Balfour, Arthur James (Scotland, July 25, 1848 – Surrey, March 19, 1930): Prime Minister of England
Prime Minister of England from 1902 to 1905, Arthur James Balfour became interested in psychical research while a student at Trinity College, Cambridge, where he was a pupil of Professor Henry Sidgwick, one of the founders of the Society for Psychical Research (SPR). Lord Balfour, who was born in Scotland, served as president of the SPR in 1893 and as a vice-president of the organization for many years after.
Balfour is most remembered in psychical research for his part in the “Palm Sunday Case.” It was on Palm Sunday 1875 that Mary Catherine Lyttleton, Balfour’s sweetheart, died. Grief stricken, Balfour never married and spent every Palm Sunday for the next 55 years with Mary’s sister and family.

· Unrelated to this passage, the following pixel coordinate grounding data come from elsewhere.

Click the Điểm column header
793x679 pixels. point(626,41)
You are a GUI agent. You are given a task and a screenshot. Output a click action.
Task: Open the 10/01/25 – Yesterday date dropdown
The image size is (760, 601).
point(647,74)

On Palm Sunday, 1912, Balfour began receiving evidential messages from Mary through the mediumship of “Mrs. Willet” (Winifred Coombe Tennant). He also received corroborating messages through the mediumship of “Mrs. Holland” (Alice Macdonald Kipling Fleming). These messages continued over a period of 18 years and convinced Balfour that he would be united with Mary after his death. The Palm Sunday Case, recorded in the annals of the SPR, is looked upon as one of the most convincing cases of survival on record.